New developments, based on the concept of wearable soft-robotic devices, make it possible to support impaired hand function during the performance of daily activities and intensive task-specific training. The wearable soft-robotic ironHand glove is such a system that supports grip strength during the performance of daily activities and hand training exercises at home.

Design

This pilot randomized controlled clinical study explored the effect of prolonged use of the assistive ironHand glove during daily activities at home, in comparison to its use as a trainings tool at home, on functional performance of the hand.

Methods

In total, 91 older adults with self-perceived decline of hand function participated in this study. They were randomly assigned to a 4-weeks intervention of either assistive or therapeutic ironHand use, or control group (received no additional exercise or treatment). All participants performed a maximal pinch grip test, Box and Blocks test (BBT), Jebsen-Taylor Hand Function Test (JTHFT) at baseline and after 4-weeks of intervention. Only participants of the assistive and therapeutic group completed the System Usability Scale (SUS) after the intervention period.

Results

Participants of the assistive and therapeutic group reported high scores on the SUS (mean = 73, SEM = 2). The therapeutic group showed improvements in unsupported handgrip strength (mean Δ = 3) and pinch strength (mean Δ = 0.5) after 4 weeks of ironHand use (p≤0.039). Scores on the BBT and JTHFT improved not only after 4 weeks of ironHand use (assistive and therapeutic), but also in the control group. Only handgrip strength improved more in the therapeutic group compared to the assistive and control group. No significant correlations were found between changes in performance and assistive or therapeutic ironHand use (p≥0.062).

Conclusion

This study showed that support of the wearable soft-robotic ironHand system either as assistive device or as training tool may be a promising way to counter functional hand function decline associated with ageing.

 

Introduction

Hand function predominantly determines the quality of performance in activities of daily living (ADL) and work-related functioning. Older adults with age-related loss of muscle mass (i.e. sarcopenia) [1] and/or age-related diseases (e.g. stroke, arthritis) [23] suffer from loss of hand function. As a consequence, they experience functional limitations, which affects independence in performing ADL [35].

An effective intervention for improving hand function of (stroke) patients should consist of several key aspects of motor learning, such as high-intensity and task-specificity in repetitive and functional exercises that are actively initiated by the patient him/herself [67]. In a traditional rehabilitation setting, those kinds of interventions are performed with one-on-one attention from the healthcare professional for each patient. This might become problematic in the near future when the population of older adults with age-related diseases (e.g. stroke, rheumatoid arthritis) with hand function decline will rise, resulting in an increased need for healthcare professionals and a rise of healthcare costs [8]. Therefore, new alternatives to provide intensive therapy for all patients are needed in the future.

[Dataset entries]

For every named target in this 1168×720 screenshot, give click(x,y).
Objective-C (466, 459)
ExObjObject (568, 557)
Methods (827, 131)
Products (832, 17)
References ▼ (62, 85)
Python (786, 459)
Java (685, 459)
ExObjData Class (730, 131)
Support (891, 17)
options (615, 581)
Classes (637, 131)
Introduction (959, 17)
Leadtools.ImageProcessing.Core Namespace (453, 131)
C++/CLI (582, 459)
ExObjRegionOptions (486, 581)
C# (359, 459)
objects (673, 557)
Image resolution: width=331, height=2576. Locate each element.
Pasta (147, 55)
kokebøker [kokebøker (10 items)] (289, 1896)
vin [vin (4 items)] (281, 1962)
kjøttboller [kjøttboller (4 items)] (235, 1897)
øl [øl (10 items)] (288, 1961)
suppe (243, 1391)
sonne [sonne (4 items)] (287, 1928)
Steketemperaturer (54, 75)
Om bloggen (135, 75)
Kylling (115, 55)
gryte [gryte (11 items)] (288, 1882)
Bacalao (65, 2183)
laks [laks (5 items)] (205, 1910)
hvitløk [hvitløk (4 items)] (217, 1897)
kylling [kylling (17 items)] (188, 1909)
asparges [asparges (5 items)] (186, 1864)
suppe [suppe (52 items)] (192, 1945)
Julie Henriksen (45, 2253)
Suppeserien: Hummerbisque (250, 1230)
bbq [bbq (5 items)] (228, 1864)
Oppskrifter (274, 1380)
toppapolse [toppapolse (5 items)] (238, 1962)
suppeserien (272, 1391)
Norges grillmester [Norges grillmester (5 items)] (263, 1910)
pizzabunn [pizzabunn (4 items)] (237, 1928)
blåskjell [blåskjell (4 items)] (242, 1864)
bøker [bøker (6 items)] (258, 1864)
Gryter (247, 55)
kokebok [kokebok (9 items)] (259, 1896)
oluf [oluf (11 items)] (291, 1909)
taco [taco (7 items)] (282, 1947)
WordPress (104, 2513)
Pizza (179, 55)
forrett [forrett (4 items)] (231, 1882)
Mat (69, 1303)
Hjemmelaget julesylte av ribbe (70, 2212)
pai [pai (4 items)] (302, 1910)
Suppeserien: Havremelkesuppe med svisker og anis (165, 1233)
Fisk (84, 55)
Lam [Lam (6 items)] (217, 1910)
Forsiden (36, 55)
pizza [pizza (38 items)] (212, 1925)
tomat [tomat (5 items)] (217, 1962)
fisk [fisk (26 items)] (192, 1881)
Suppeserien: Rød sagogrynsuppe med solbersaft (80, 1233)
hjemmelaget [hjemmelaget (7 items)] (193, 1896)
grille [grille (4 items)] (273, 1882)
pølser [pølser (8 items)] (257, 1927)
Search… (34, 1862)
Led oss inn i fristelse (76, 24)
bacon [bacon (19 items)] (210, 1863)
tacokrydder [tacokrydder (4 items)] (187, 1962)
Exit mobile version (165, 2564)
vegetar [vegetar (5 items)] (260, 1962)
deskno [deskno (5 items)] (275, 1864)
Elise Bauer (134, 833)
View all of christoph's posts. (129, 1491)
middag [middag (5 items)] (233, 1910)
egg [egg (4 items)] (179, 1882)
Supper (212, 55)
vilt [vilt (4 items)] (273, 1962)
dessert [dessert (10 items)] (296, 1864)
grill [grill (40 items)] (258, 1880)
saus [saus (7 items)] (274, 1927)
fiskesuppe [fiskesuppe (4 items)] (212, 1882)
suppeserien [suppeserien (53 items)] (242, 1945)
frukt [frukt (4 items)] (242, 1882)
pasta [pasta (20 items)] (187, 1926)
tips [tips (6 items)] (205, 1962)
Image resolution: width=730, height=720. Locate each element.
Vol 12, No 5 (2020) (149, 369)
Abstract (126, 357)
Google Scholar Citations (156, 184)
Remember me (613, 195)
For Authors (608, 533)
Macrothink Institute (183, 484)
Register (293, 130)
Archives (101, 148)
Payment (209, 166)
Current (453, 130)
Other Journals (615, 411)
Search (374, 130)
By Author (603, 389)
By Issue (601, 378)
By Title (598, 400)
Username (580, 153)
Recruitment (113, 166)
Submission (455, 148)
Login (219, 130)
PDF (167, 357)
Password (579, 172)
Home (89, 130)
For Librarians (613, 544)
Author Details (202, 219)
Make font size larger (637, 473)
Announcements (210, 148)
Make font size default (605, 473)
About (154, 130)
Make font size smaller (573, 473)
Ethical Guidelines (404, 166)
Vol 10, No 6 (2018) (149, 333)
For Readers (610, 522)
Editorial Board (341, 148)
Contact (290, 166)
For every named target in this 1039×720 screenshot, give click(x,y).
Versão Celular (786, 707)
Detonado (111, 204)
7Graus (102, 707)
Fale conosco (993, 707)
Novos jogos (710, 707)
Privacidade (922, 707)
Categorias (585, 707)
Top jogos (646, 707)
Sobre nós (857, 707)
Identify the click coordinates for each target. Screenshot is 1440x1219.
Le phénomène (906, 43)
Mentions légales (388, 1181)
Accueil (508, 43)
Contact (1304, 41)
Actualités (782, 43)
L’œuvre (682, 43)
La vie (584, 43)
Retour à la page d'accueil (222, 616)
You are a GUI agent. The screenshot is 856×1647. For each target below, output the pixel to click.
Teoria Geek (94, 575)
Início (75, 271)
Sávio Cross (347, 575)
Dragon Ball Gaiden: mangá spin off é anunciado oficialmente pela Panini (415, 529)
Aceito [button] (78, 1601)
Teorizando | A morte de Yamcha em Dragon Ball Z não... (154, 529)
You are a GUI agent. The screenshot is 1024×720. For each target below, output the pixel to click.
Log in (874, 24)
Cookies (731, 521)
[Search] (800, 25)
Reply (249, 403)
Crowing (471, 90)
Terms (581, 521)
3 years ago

_Task objective:_ According to the text on the ironHand glove study, how many older adults participated?

_Result below:_ 91 older adults with self-perceived decline of hand function.